-- START OF Provided records --

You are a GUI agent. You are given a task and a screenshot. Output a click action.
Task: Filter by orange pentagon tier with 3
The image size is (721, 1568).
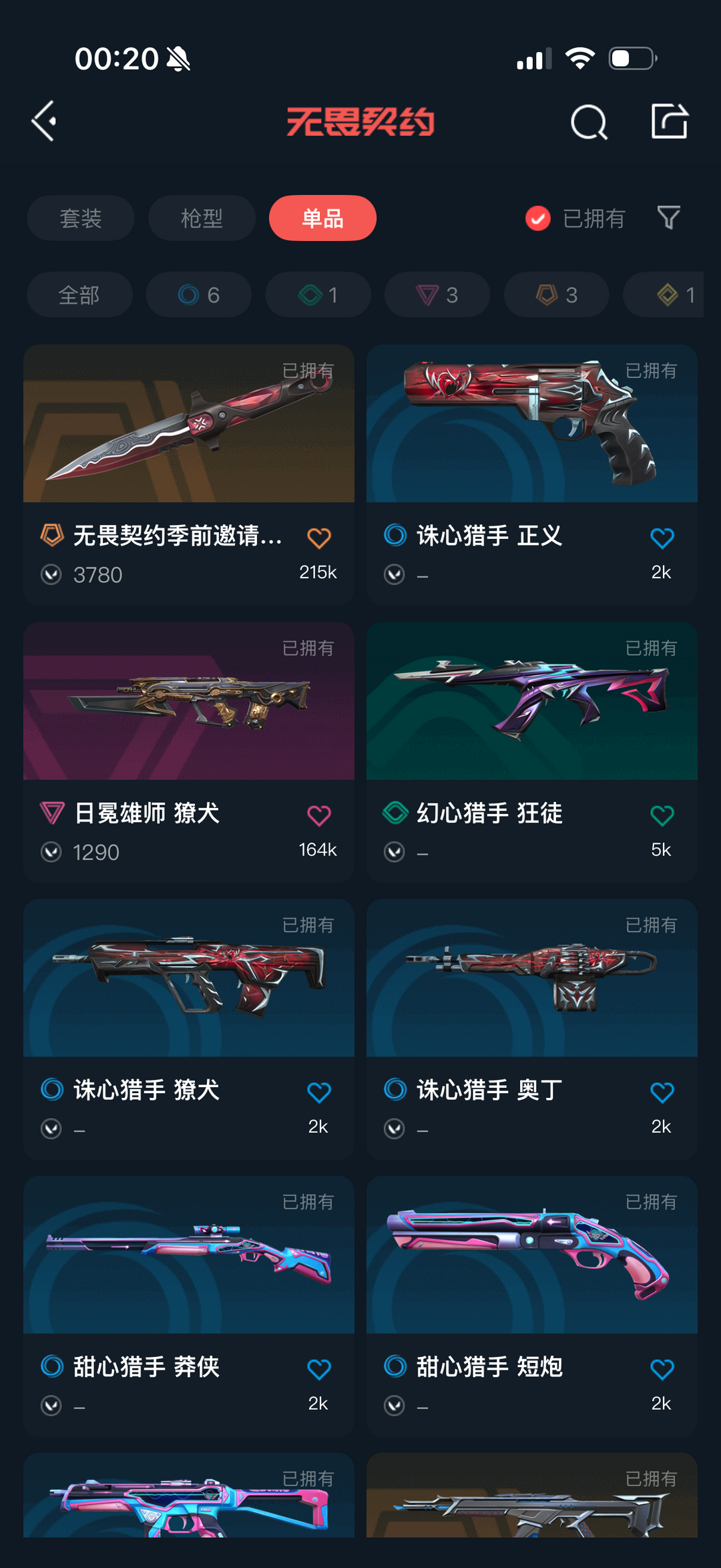tap(557, 295)
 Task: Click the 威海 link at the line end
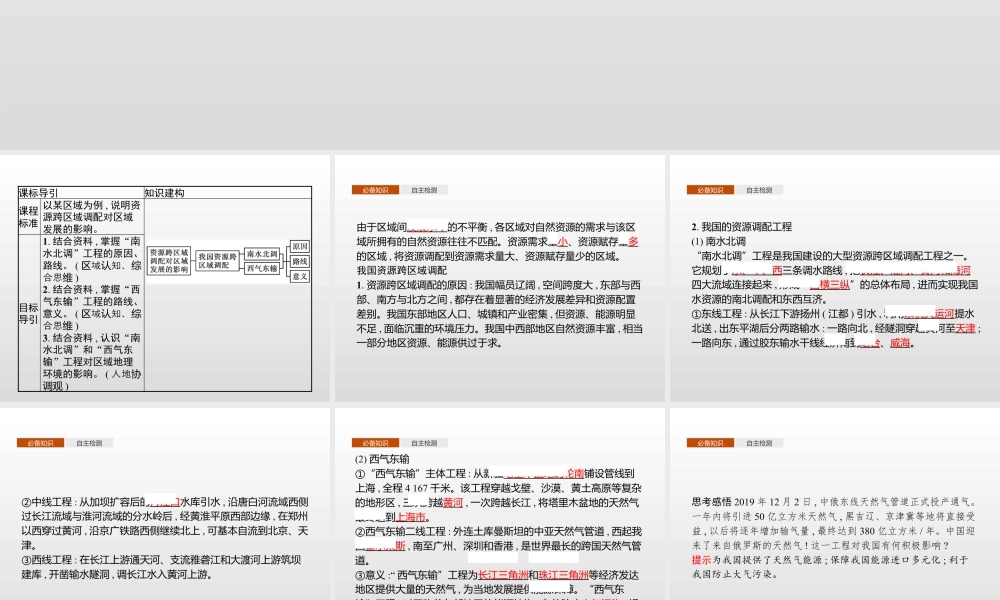901,342
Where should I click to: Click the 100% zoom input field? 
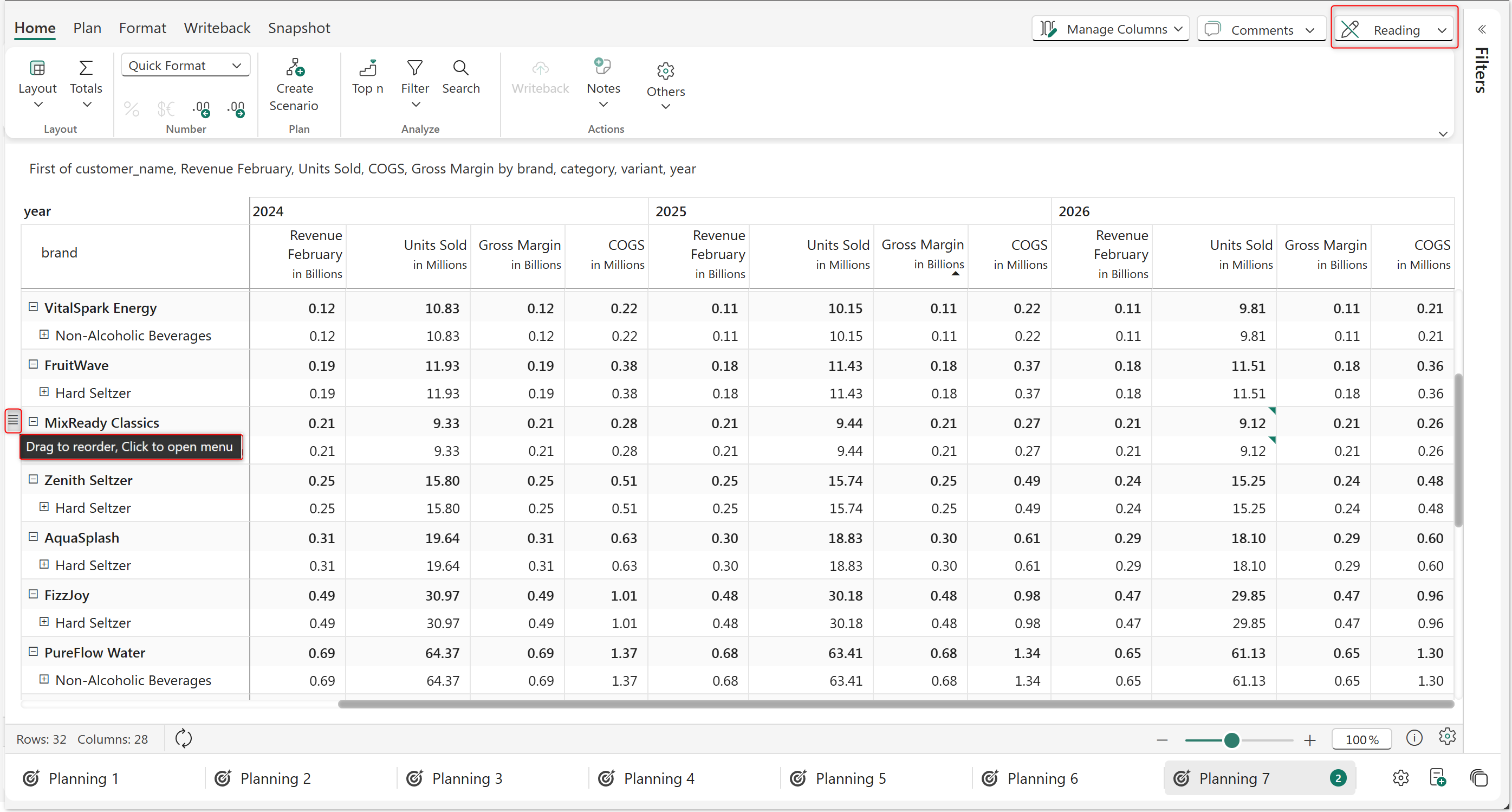(1361, 740)
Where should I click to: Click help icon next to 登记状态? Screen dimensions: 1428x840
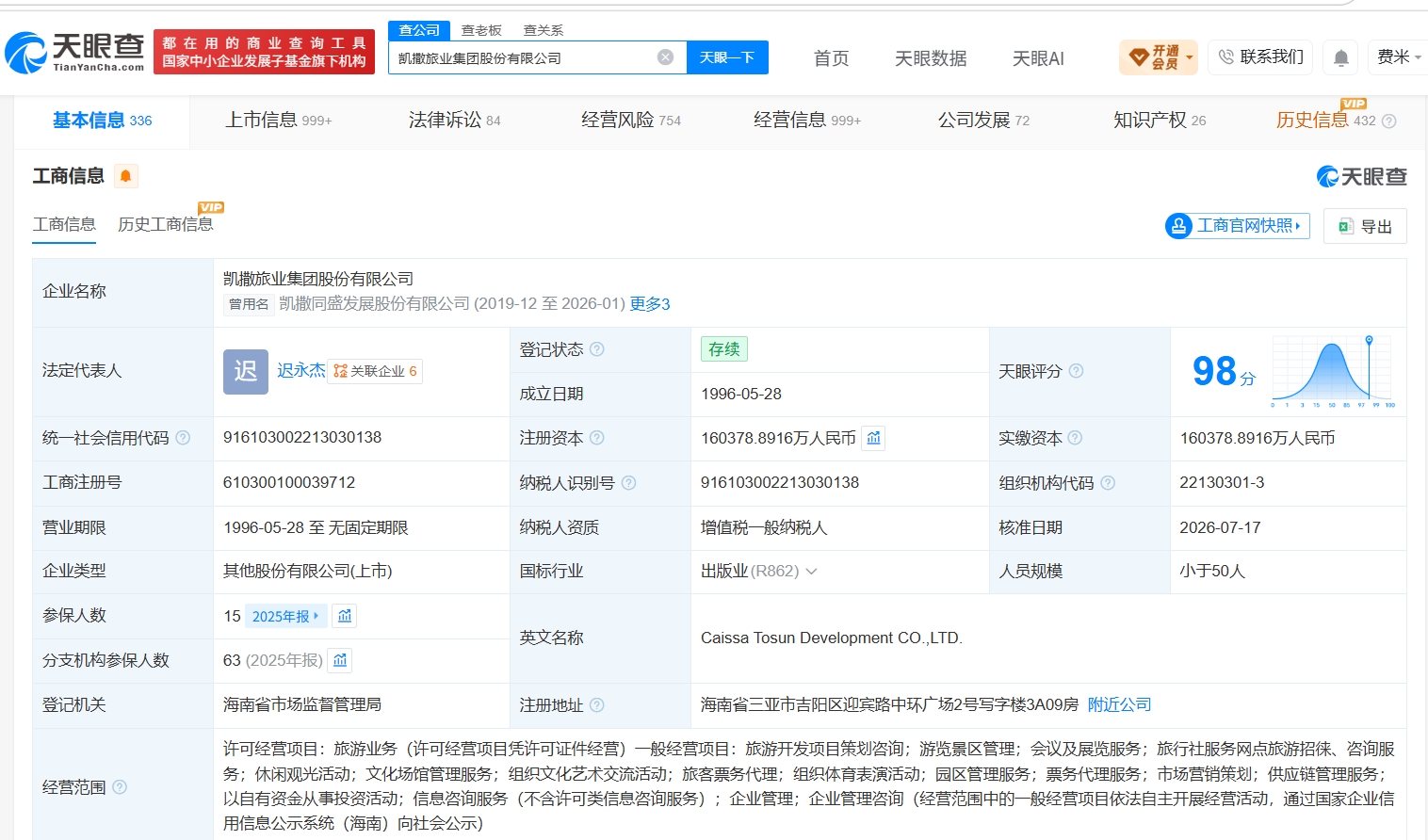(596, 349)
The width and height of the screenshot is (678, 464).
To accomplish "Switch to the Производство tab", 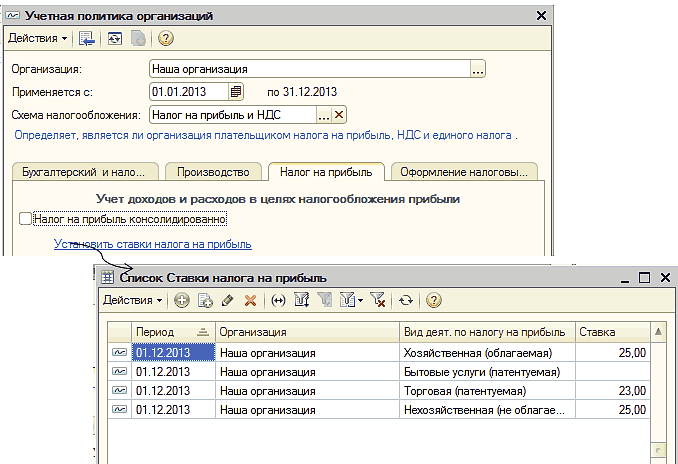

-- END OF Provided records --

Work to do - Can you copy the records verbatim, starting at the line that has "The width and" and continuing through the end of the records? Leave the pictures out of your answer.

Solution to this problem -
The width and height of the screenshot is (678, 464).
To accomplish "Switch to the Производство tab", 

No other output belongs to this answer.